Die Liebe der Amerikaner zu ihren Waffen ist für die übliche Welt, besonders für das alte Europa, fast schon pervers. In der ersten Kriegswoche im Irak sind mehr Briten durch amerikanische Hand gestorben, als im Kampf mit den Irakis. Hier stürzt ein von einer amerikanischer Rakete getroffener Hubschrauber der Briten ab, dort eröffnen amerikanische Soldaten das Feuer auf britische Journalisten usw. Aber auch die Amerikaner selbst haben mittlerweile Kollateralschäden zu vermelden. So sprengte sich etwa ein amerikanischer Soldat in Kuwait zwischen seinen Kameraden in die Luft. Das haben sich die strategischen Köpfe im Weiße Haus sicherlich anders vorgestellt. Die von Hussein bereits vor 12 Jahren ausgerufene "Mütter aller Schlachten" scheint mehr nach dem irakischen Gusto zu verlaufen. Ein bisschen Häme kann man da nicht verbergen, allerdings ist jedes Opfer dieses Krieges, egal ob auf irakischer oder anglo-amerikanischer Seite, ein Opfer zuviel. Die Frage, ob ein George W. Bush diese Einsicht eines Tages auch noch erreicht, bleibt abzuwarten. Derzeit freuen sich nur die Kuwaitis über den anglo-amerikanischen Einfall im Irak. Die haben allerdings auch noch eine Rechnung mit Hussein offen. Selber kämpfen wollen sie aber nicht.

Vielleicht waren die Ereignisse der ersten Kriegswoche bezeichnend für den weiteren Kriegsverlauf. Die Amerikaner haben die Irakis deutlich unterschätzt. Keine Aufstände und Revolten gegen das Husseinsche Regime, kaum Überläufer, dafür aber ein harter Widerstand der irakischen Streitkräfte. Bisher ist nur Umm-Kasr eingenommen. Die Hafenstadt ist nun unter britischer Kontrolle. Dies birgt, laut dem Nahost-Experten Scholl-Latour jedoch weiteren Sprengstoff, da es die Briten waren, die vor mehr als 50 Jahren die heutigen Grenzen des Irak willkürlich gezogen haben und zuvor als Besatzungsmacht vor Ort waren. Basra leistet ebenso Widerstand wie andere Orte, die die Amerikaner nun auf ihrem Weg nach Bagdad erst einnehmen müssen.
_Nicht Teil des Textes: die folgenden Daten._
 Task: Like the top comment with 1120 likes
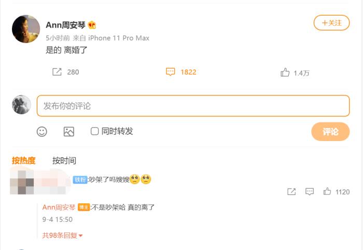(x=327, y=192)
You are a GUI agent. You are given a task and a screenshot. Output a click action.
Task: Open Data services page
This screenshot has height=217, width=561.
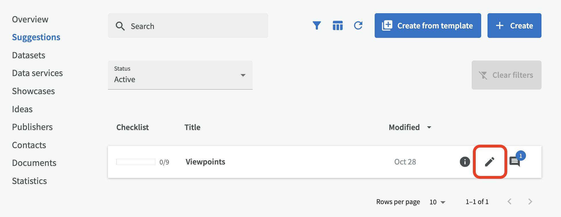point(37,73)
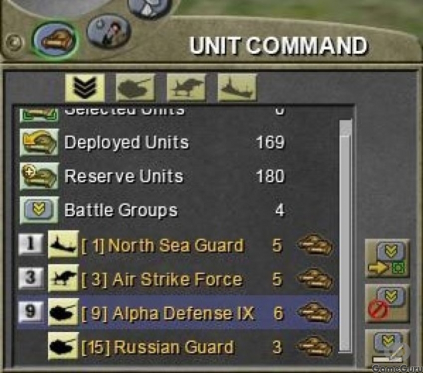Image resolution: width=423 pixels, height=373 pixels.
Task: Open the Reserve Units list icon
Action: point(39,176)
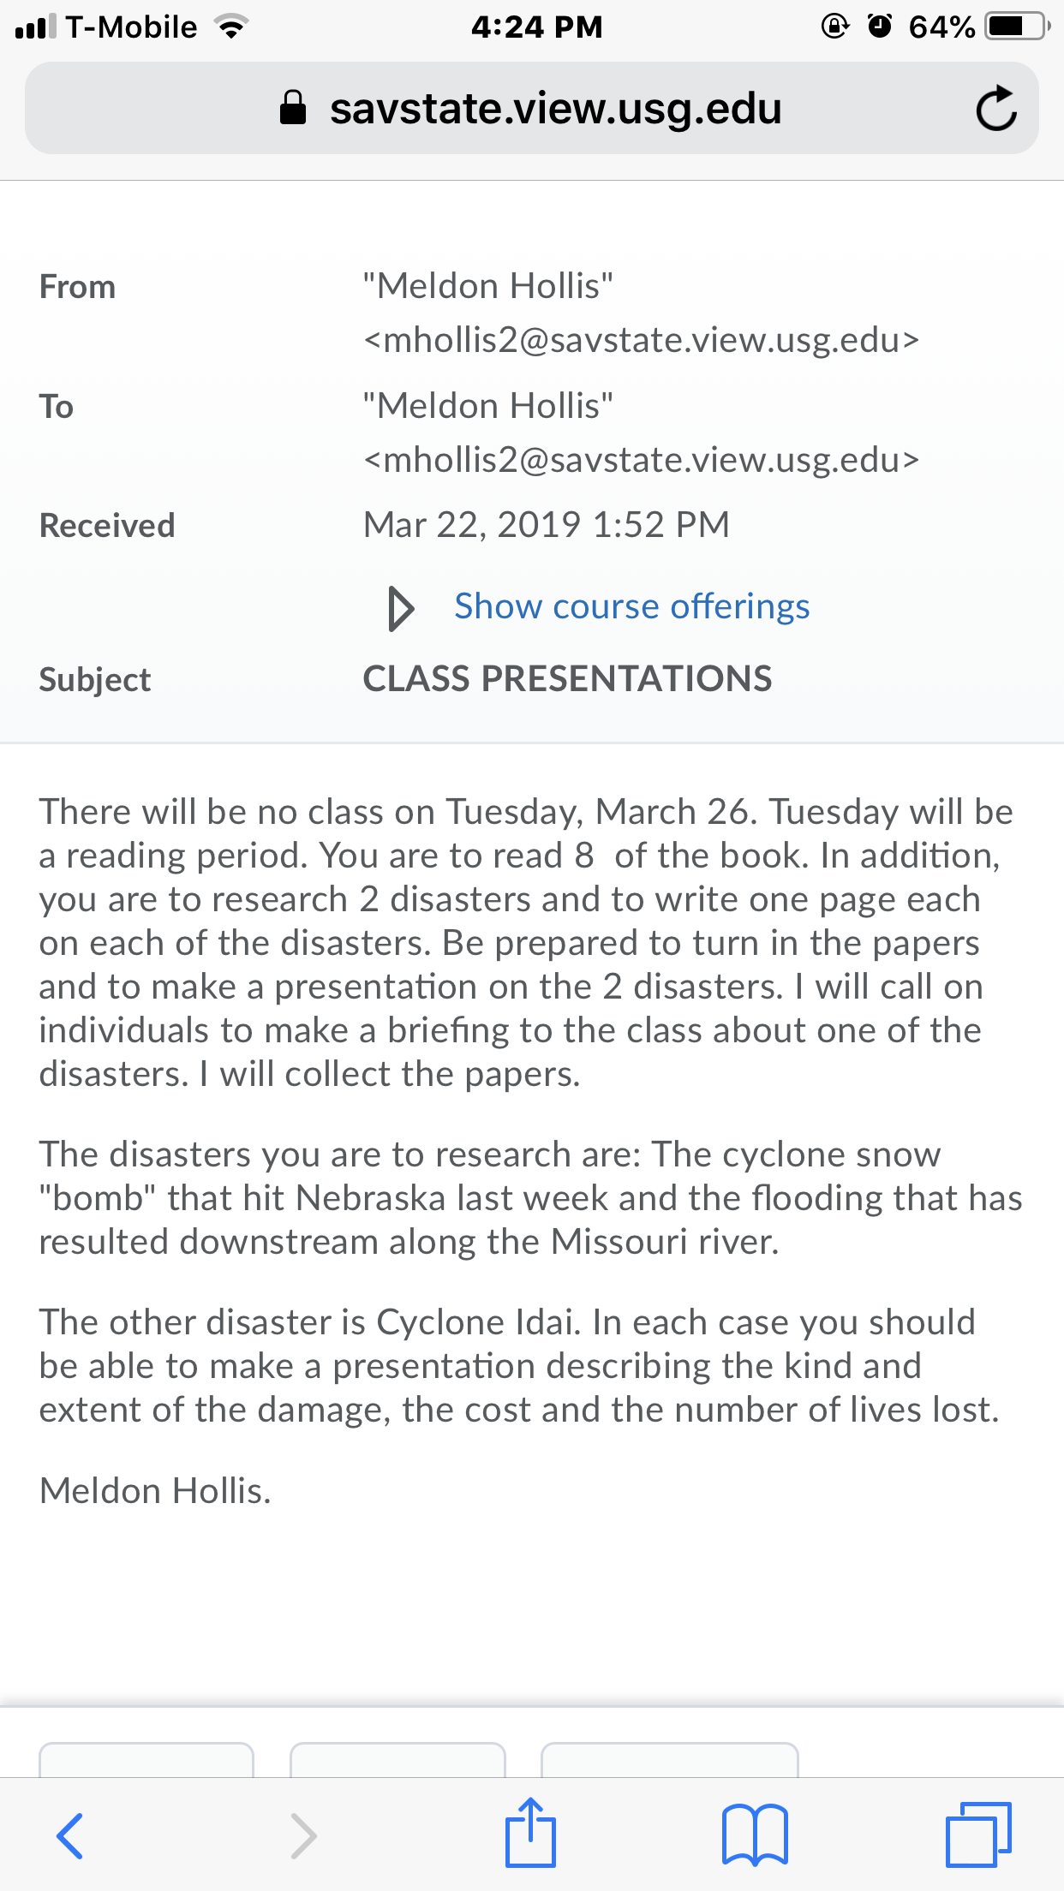Reload the page with refresh icon
1064x1891 pixels.
coord(996,109)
Und bald kommt die Hitze des Sommers. Erste Sandstürme zeigten zudem, dass nicht alles vorhersagbar ist. Außer vielleicht: Saddam Hussein ist nicht mehr im Besitz von biologischen, chemischen und atomaren Massenvernichtungswaffen. Letztere hat er ja sowieso nie besessen.

Der Medienkampf der beiden Widersacher Bush und Hussein geht also in die zweite Runde. Dabei ist nicht etwa Hussein angeknockt, derzeit wird eher George W. Bush angezählt. Die Proteste gegen den Krieg jedenfalls zeigen ein eindeutiges Bild.

Ciao,
Euer Campi

P.S.: Den Oscar für den besten ausländischen Film gewann "Nirgendwo in Afrika", ein deutscher Film von Caroline Link.